Quintus Antistius Adventus

Quintus Antistius Adventus (c. 120—after 175) of the gens Antistia was a Roman politician and general. He commanded a legion, the II Adiutrix in the war against the Parthian Empire (161-166), and was appointed suffect consul around 166.[1]

His full name, as attested in two inscriptions from modern Algeria, was Quintus Antistius Adventus Postumius Aquilinus. Olli Salomies opines that his brother was Lucius Antistius Mundicius Burrus, and his nephew was likely Lucius Antistius Burrus, ordinary consul in 181. Where the name elements "Postumus Aquilinus" in Adventus' name came from is something of a mystery: Salomies points out that it is "quite inconceivable that he could have been a Postumus adopted by a Q. Antistius", yet notes it could have come from his mother's side because another inscription attests his mother's name as Antonia Prisca.[2]


Professor Edward Champlin includes Adventus as a member of "a Cirtan community at Rome" he infers existed there, whose members included: Quintus Lollius Urbicus, consul in either 135 or 136; Gaius Arrius Antoninus, consul c. 170; and the orator Fronto. Champlin notes that Lollius Urbicus and Pactumeius Clemens themselves "could provide powerful support for Cirtan interests, and such support is attested by strong circumstantial evidence."[3]

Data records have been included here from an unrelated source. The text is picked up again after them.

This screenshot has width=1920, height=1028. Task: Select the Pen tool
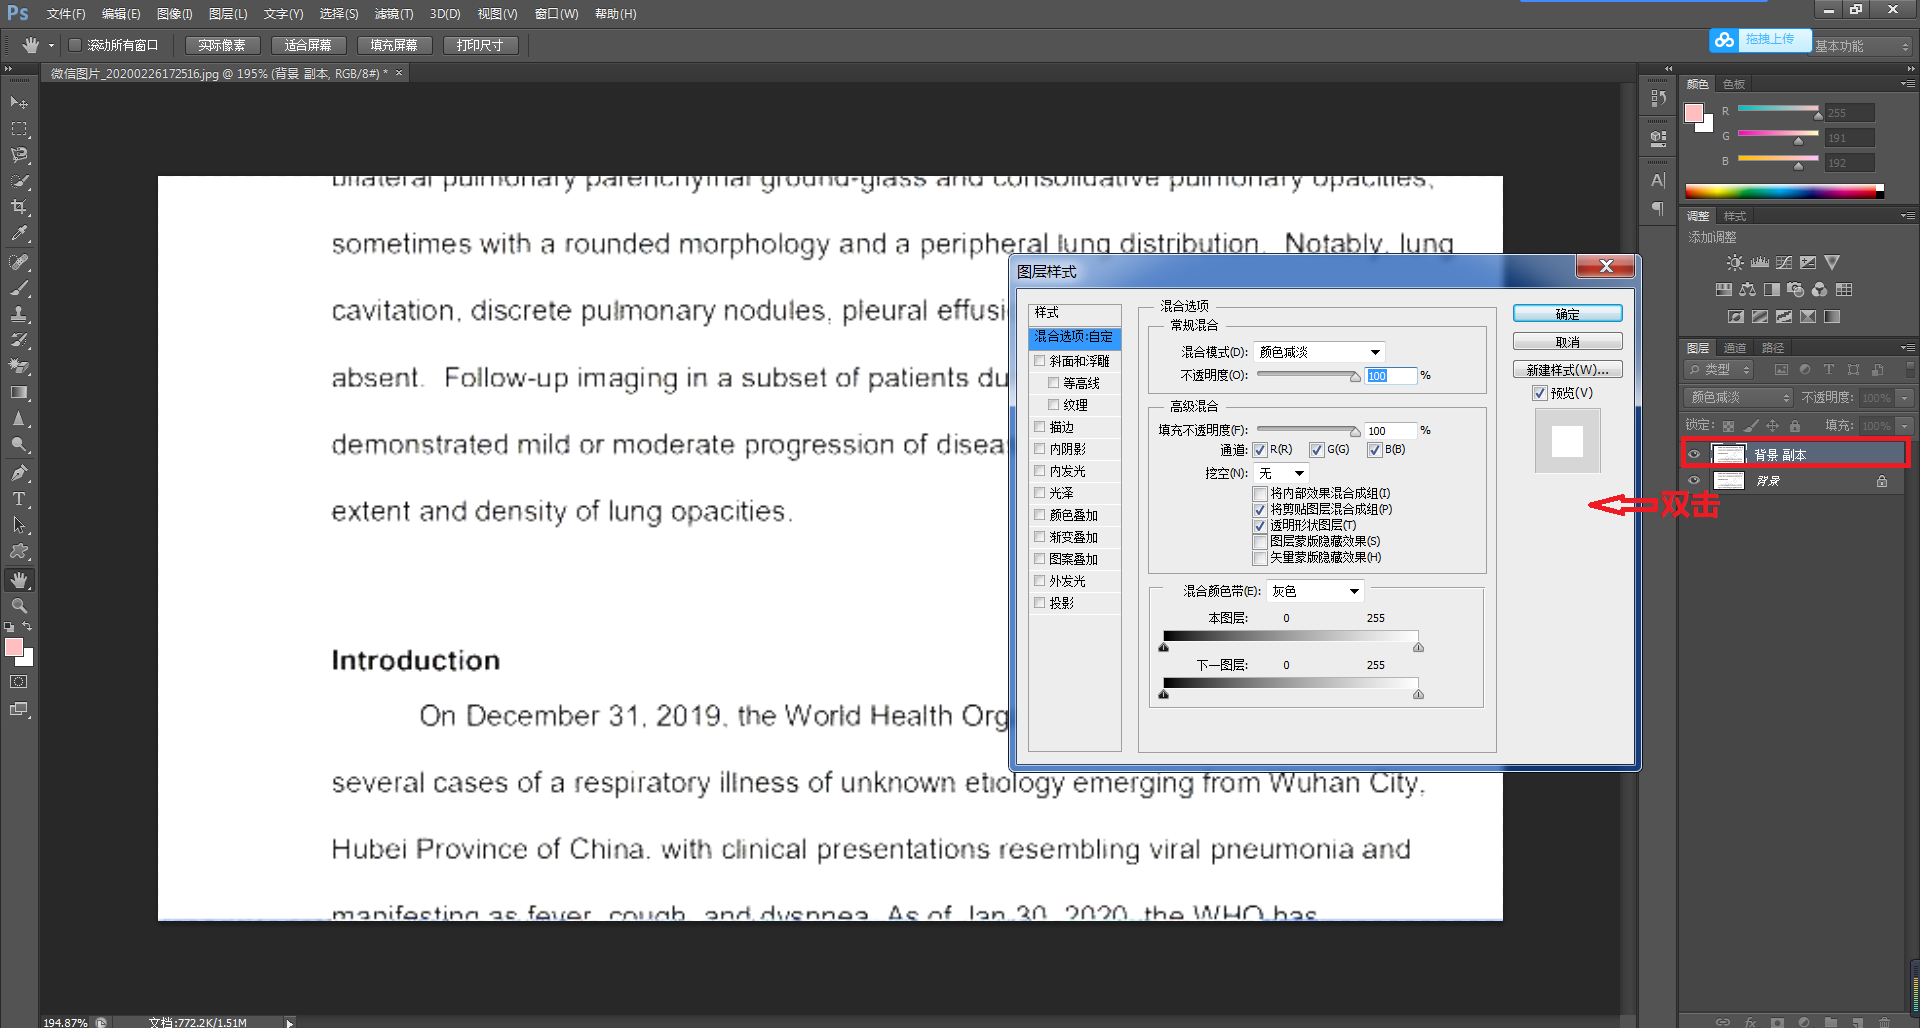click(19, 472)
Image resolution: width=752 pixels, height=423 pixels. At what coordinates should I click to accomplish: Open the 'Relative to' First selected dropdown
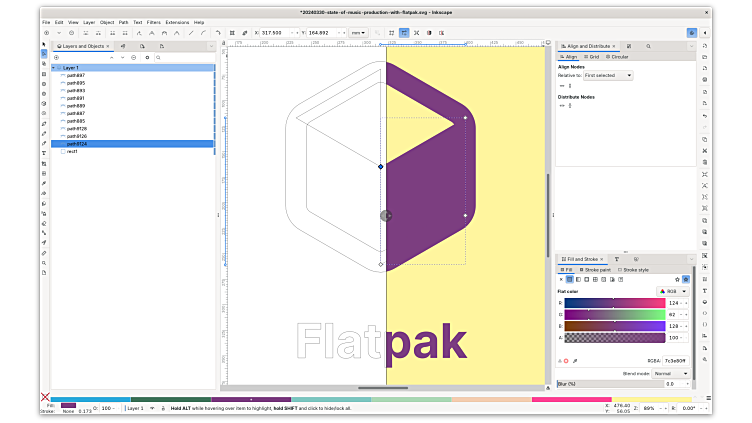(x=608, y=75)
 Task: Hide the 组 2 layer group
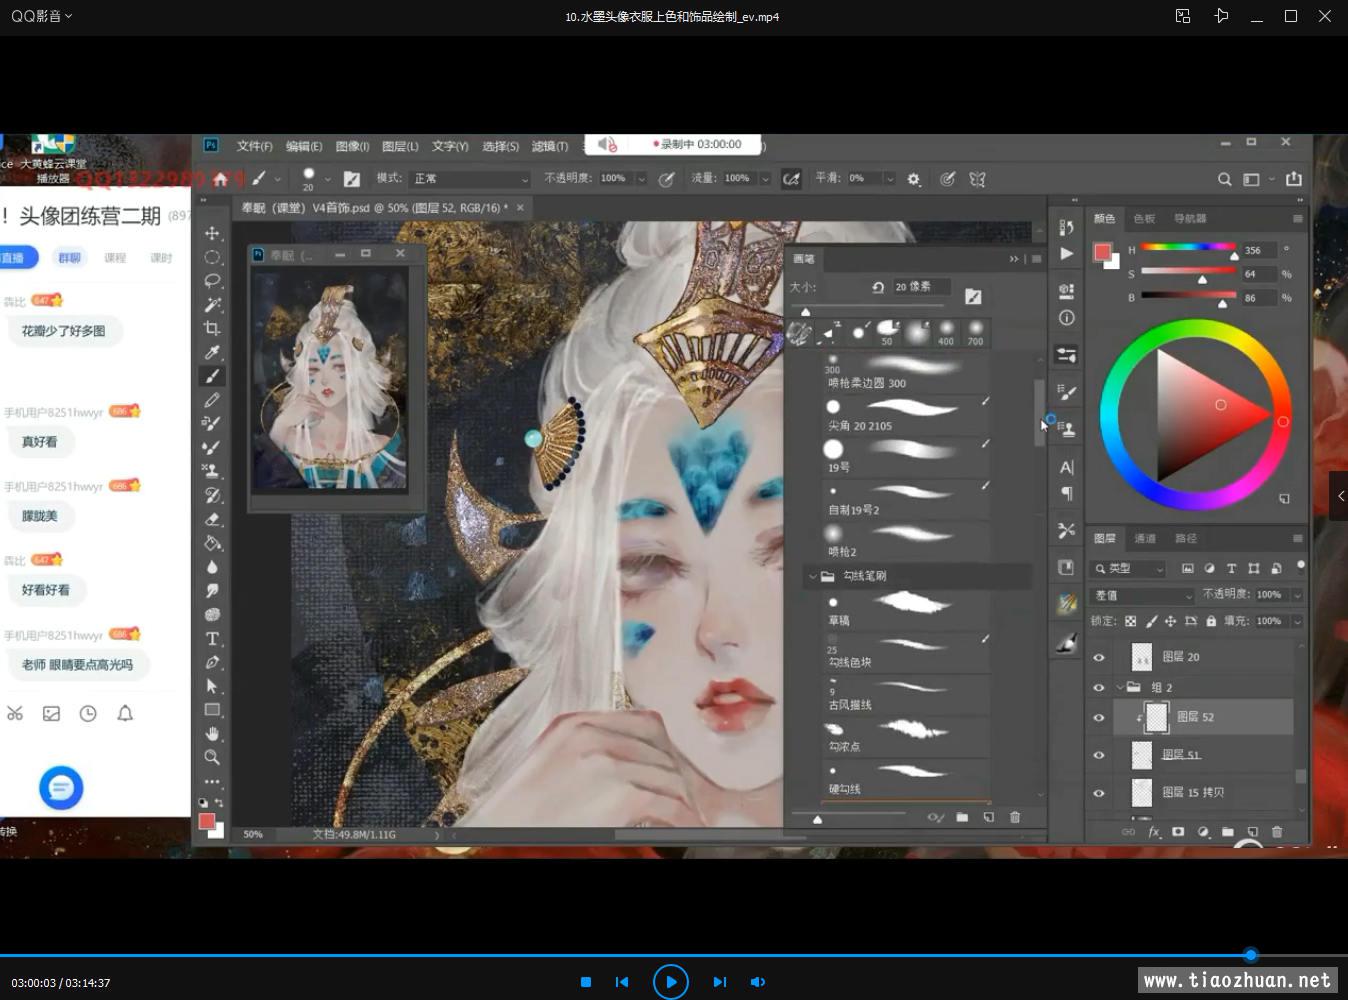coord(1099,688)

An inscription recovered from Thibilis in Numidia (ILS 8977) allows us to reconstruct his career from its beginning.[4] Adventus began his career with membership in the quattuorviri viarum curandarum, which was the board that oversaw maintenance of the streets and public places in Rome; it was one of the four magistracies that comprised the vigintiviri, and membership in one of these boards was a preliminary and required first step toward a gaining entry into the Roman Senate. Next he was commissioned as the tribunus laticlavius in Legio I Minervia. Upon returning to Rome, he was elected quaestor, and in this office he went to Macedonia to manage its finances. Upon completing this office, Adventus was enrolled into the Senate.[5] Next followed the office of sevir equitum Romanorum or presiding at the annual review of the equites at Rome, then the traditional Republican magistracy of plebeian tribune. Adventus was picked to serve as legatus or assistant to the proconsular governor of Africa, where he was for a year, until returning to Rome once again to hold a third traditional Republican magistracy, praetor. Géza Alföldy dates his praetorship to around 158.[6]

After the praetorship Adventus was commissioned commander of Legio VI Ferrata, and while he was at this post he held at the advent of the Parthian War. He was then transferred to the command of the II Adiutrix probably in 162.[7] From the dona militaria, or military honors, he was awarded fighting against Parthia, it is clear Antistius Adventus saw active service. He was appointed c. 164 governor of Arabia; an inscription from Bostra describes Antistius Adventus as consul designate, and Anthony Birley presumes he held that office while in Arabia. His next appointment was again in Rome as Curator of public buildings and works.[7]

At this point Antistius Adventus was given an extraordinary command, as a general in the German Expedition (leg. Aug. at praetenturam Italiae et Alpium expeditione Germanica), which was launched by Marcus Aurelius and Lucius Verus in 168. His command was included the two newly-raised Legio II and III Italicae, protecting the passes through the Julian Alps from the invading German tribes. Although the tribes did penetrate the Julian Alps and attempted to capture Aquileia in 170, Birley believes by that time Antistius Adventus had moved on to the position of governor of Germania Inferior, the last post listed for him in the inscription from Thibilis.[8]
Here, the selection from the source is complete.